Film Screening Event as part of “A Place Between – A 60’s Scoop Arts Project” (running April 7 to April 29)
“A Place Between – A 60’s Scoop Arts Project” (running April 7 to April 29 at Urban Shaman Gallery and throughout the city centre) featuring over twenty contemporary Indigenous artists who have produced artworks, performances, writing, and films in which they each describe a myriad of experiences on being adopted out or placed in care.

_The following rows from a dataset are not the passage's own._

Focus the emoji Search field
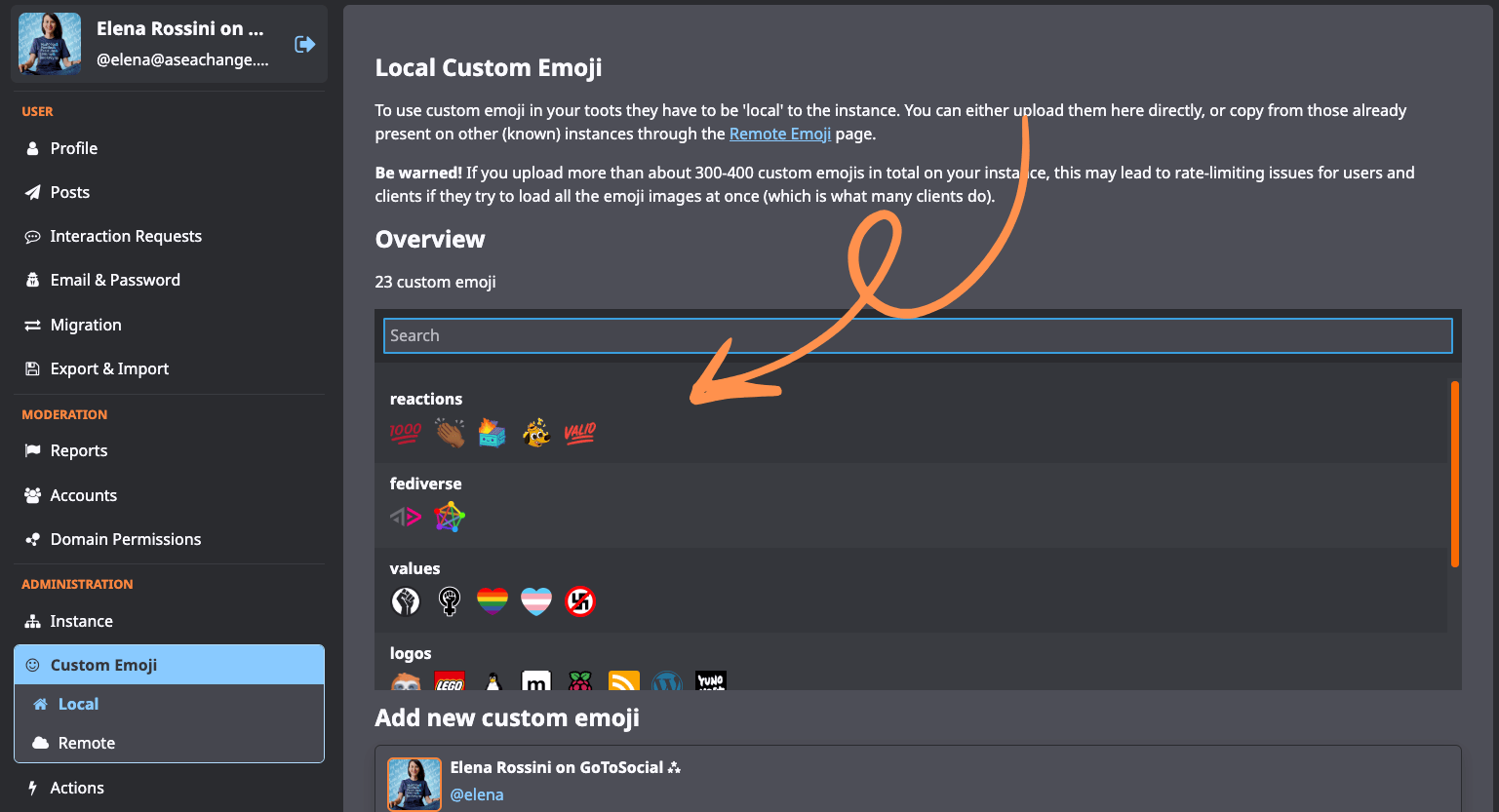Viewport: 1499px width, 812px height. tap(917, 335)
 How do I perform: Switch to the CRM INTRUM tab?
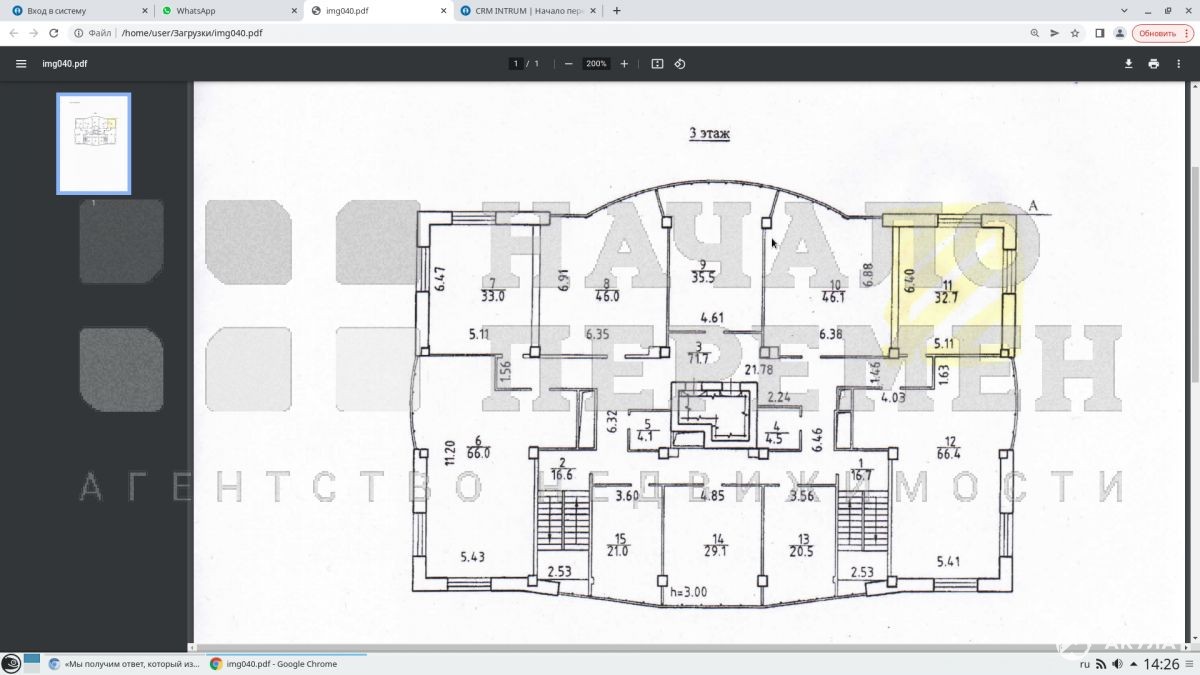(530, 11)
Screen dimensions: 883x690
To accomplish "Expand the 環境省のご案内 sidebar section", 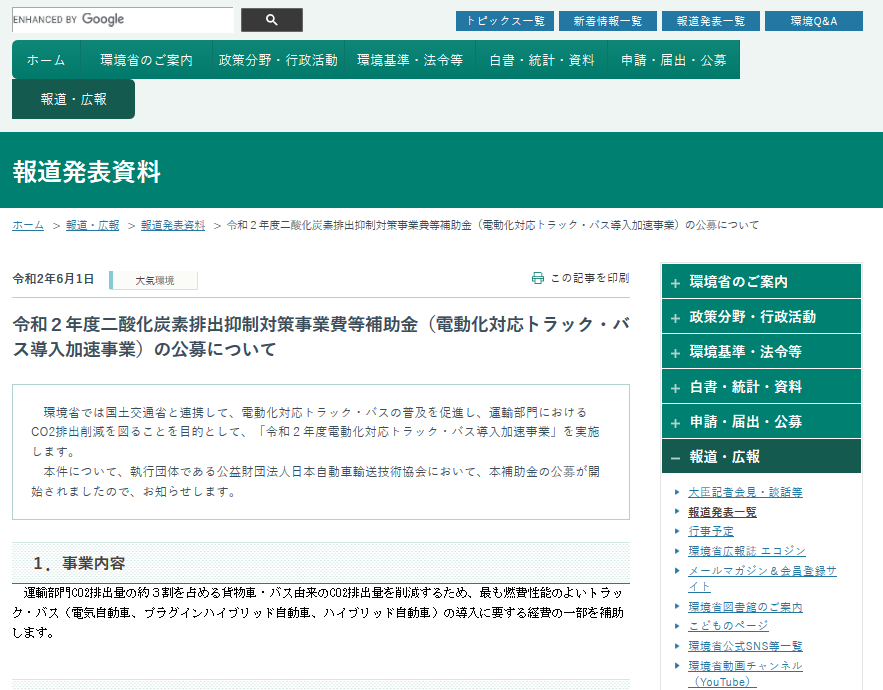I will [761, 282].
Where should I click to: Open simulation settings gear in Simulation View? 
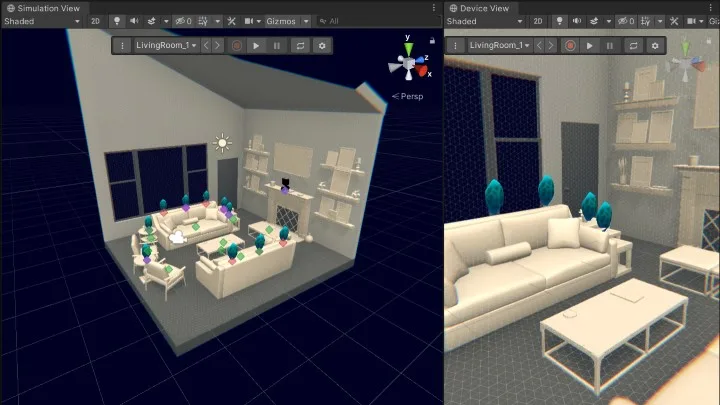pyautogui.click(x=322, y=45)
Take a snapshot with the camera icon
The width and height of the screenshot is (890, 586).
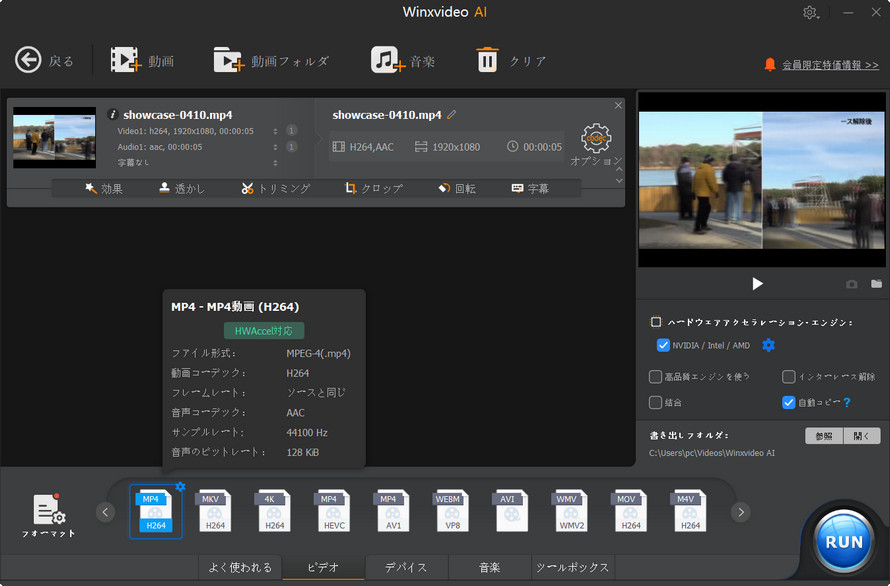pyautogui.click(x=852, y=284)
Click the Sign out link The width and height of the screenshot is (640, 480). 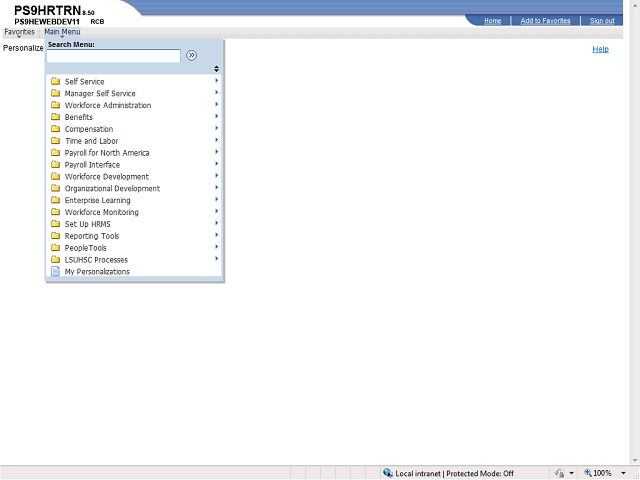602,21
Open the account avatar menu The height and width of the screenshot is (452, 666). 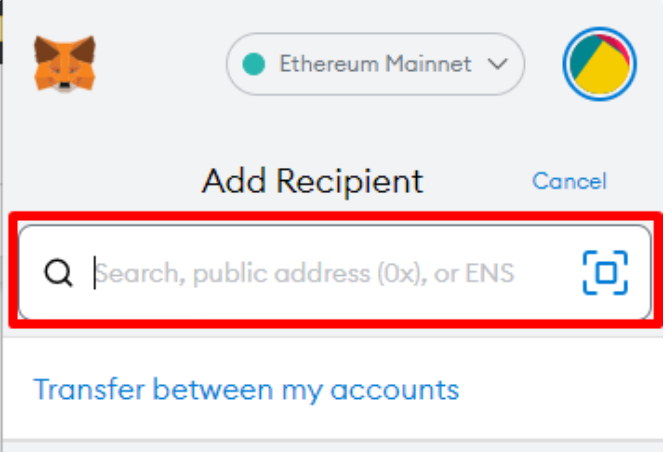point(600,65)
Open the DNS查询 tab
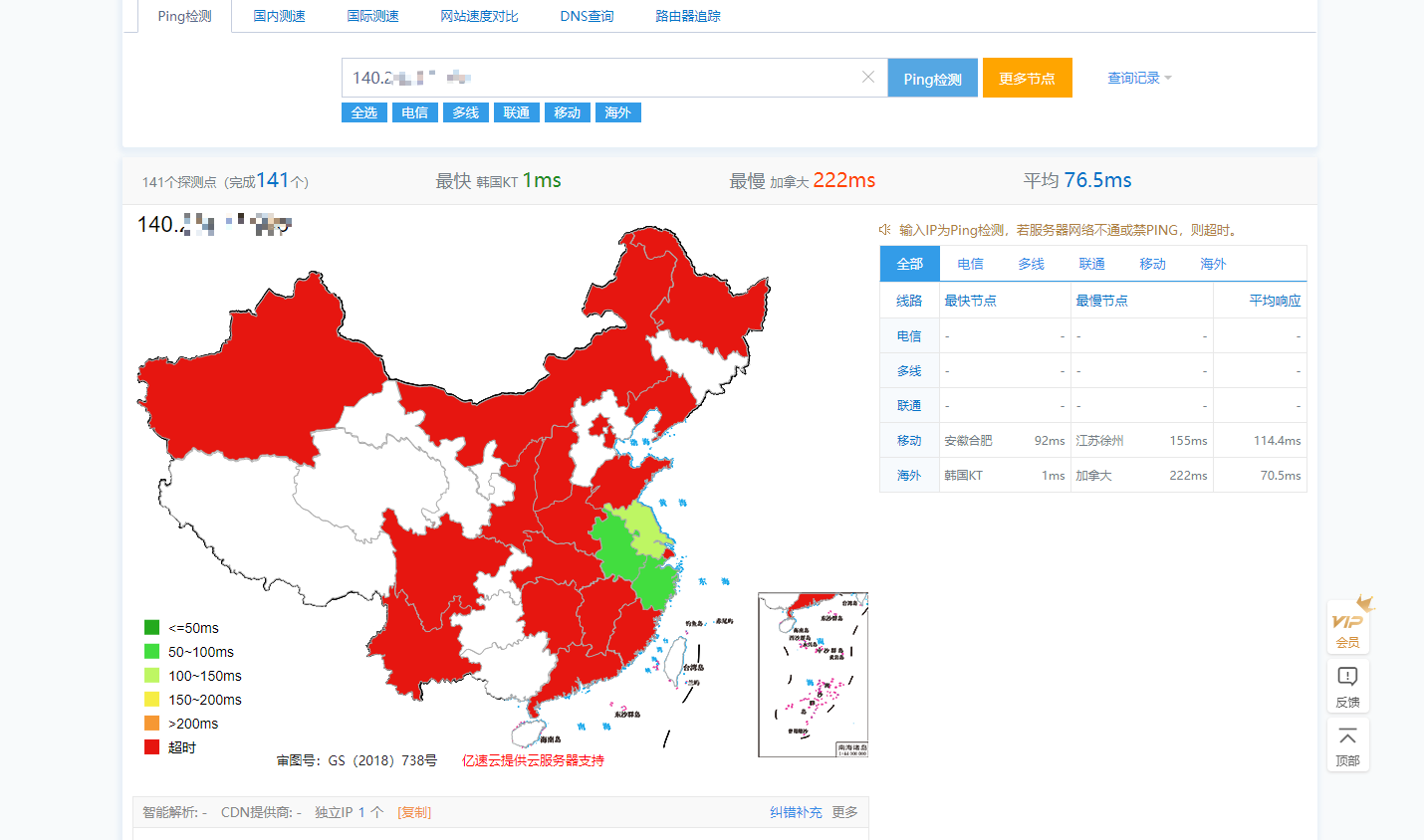This screenshot has width=1424, height=840. click(x=587, y=16)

With the recognition that dealing with the 60’s Scoop is a move towards healing and reconciliation, and as the first and largest group exhibition that has a focus that spans from the 60’s Scoop in Canada to issues that currently exist of Indigenous children forcibly removed from their homes. The Urban Shaman Gallery is cognizant that here in Winnipeg there is a need to socially engage and involve the community.

Details of all events and Artist Bios please check our web site at www.urbanshaman.org

Alanis Obamsowin
Biography:
Alanis Obamsowin is a Canadian filmmaker of Abenaki descent. Born in New Hampshire, and raised primarily in Quebec, she has produced and directed many National Film Board of Canada documentaries on First Nations culture and history. Her best-known documentary isKanehsatake: 270 Years of Resistance, about the 1990 siege at Oka, Quebec..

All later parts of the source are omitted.